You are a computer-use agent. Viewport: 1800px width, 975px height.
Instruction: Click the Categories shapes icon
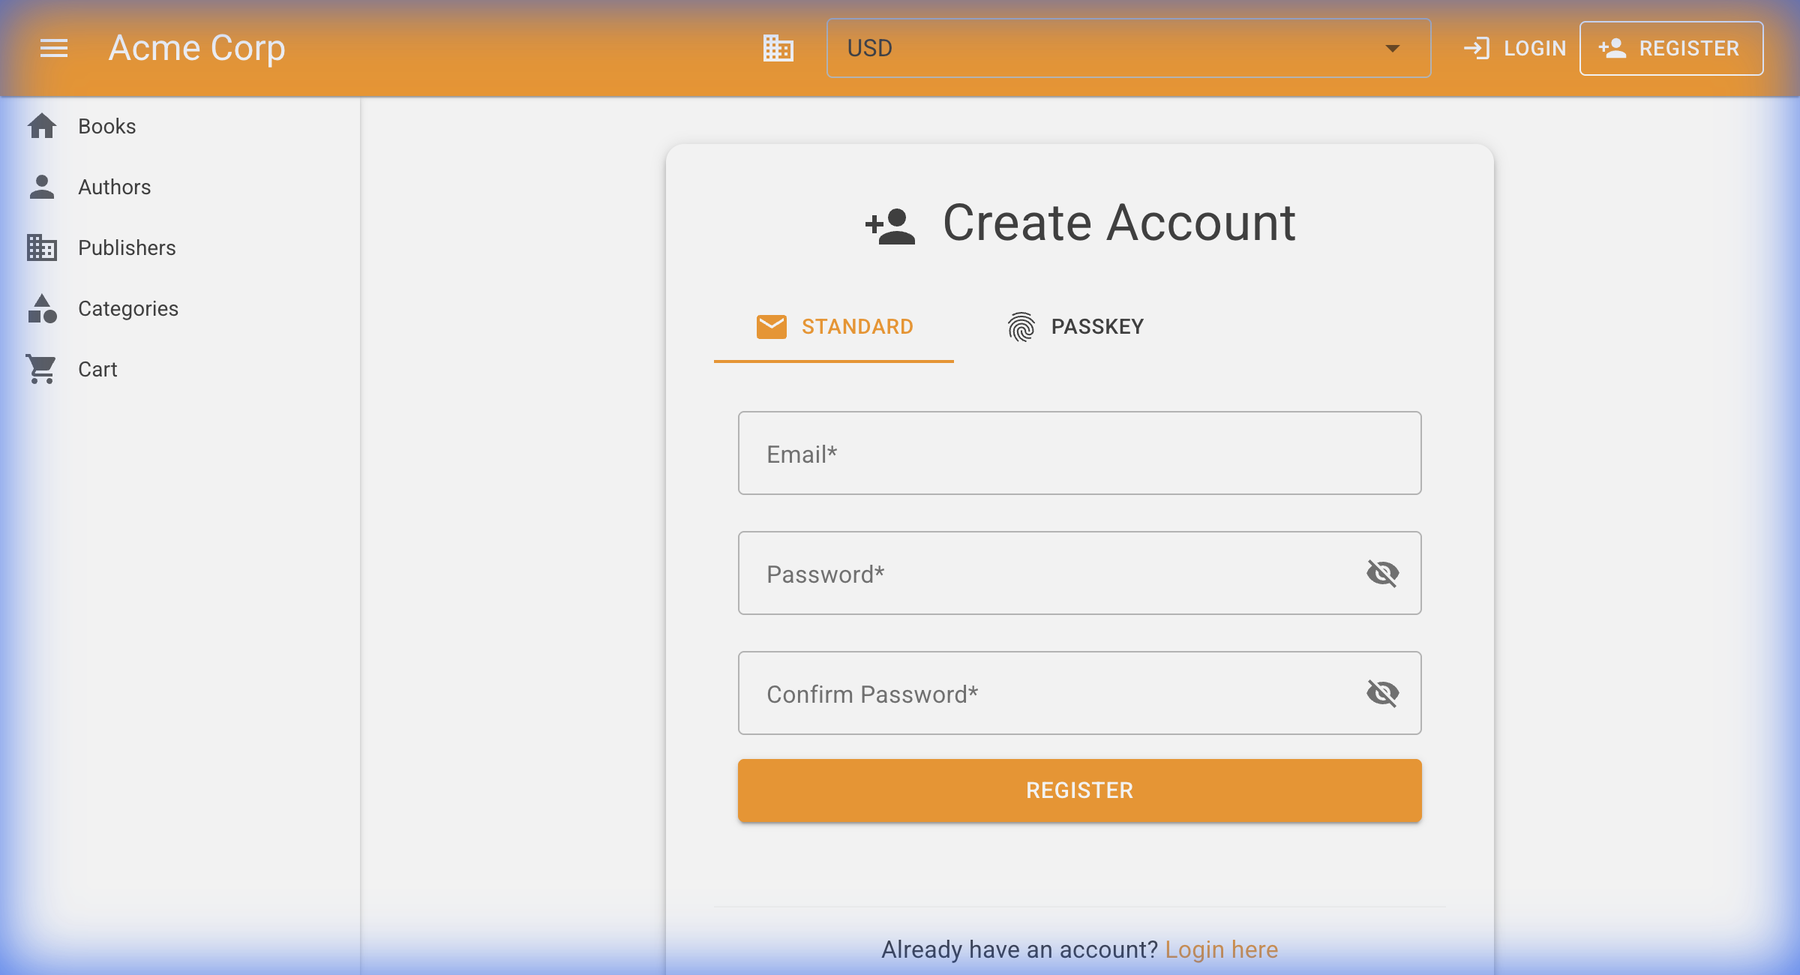coord(42,308)
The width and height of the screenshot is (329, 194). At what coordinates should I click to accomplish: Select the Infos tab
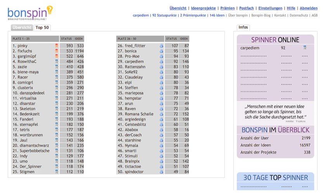point(243,28)
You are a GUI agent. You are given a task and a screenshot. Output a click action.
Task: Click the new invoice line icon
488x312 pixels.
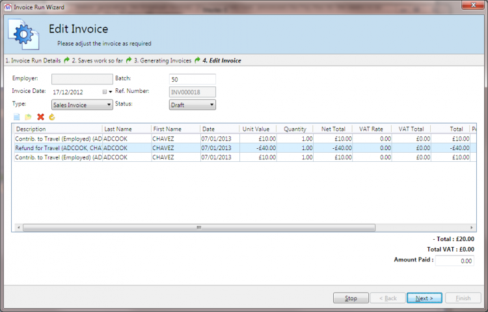coord(16,117)
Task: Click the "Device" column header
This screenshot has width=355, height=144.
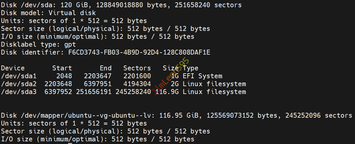Action: [x=13, y=68]
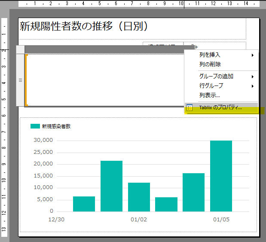The height and width of the screenshot is (242, 266).
Task: Select the tablix corner handle
Action: point(20,49)
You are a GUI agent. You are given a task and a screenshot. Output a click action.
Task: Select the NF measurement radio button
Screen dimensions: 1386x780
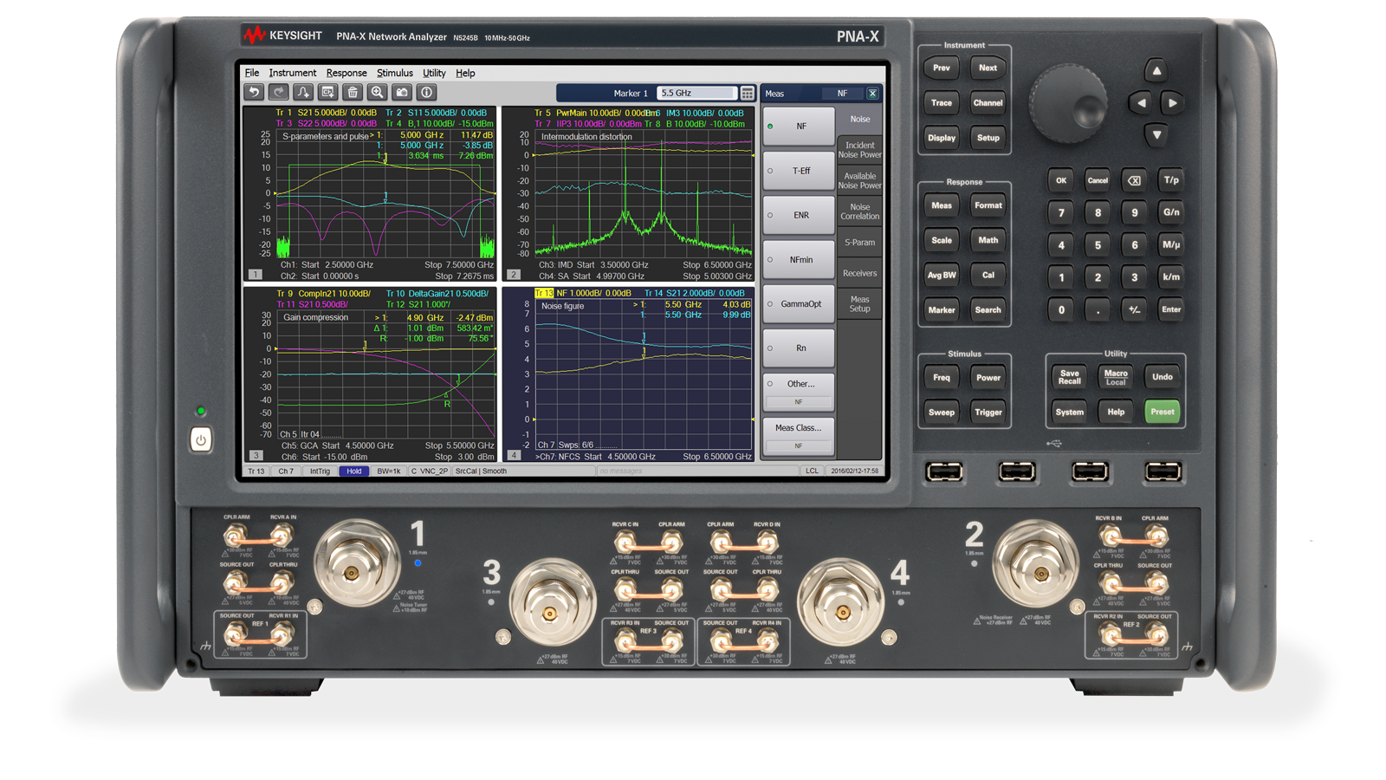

════

Aim: Count the lines of the data above that contain the string "Select", treating uppercase and lowercase as different. Give only the number.

Response for this exercise: 3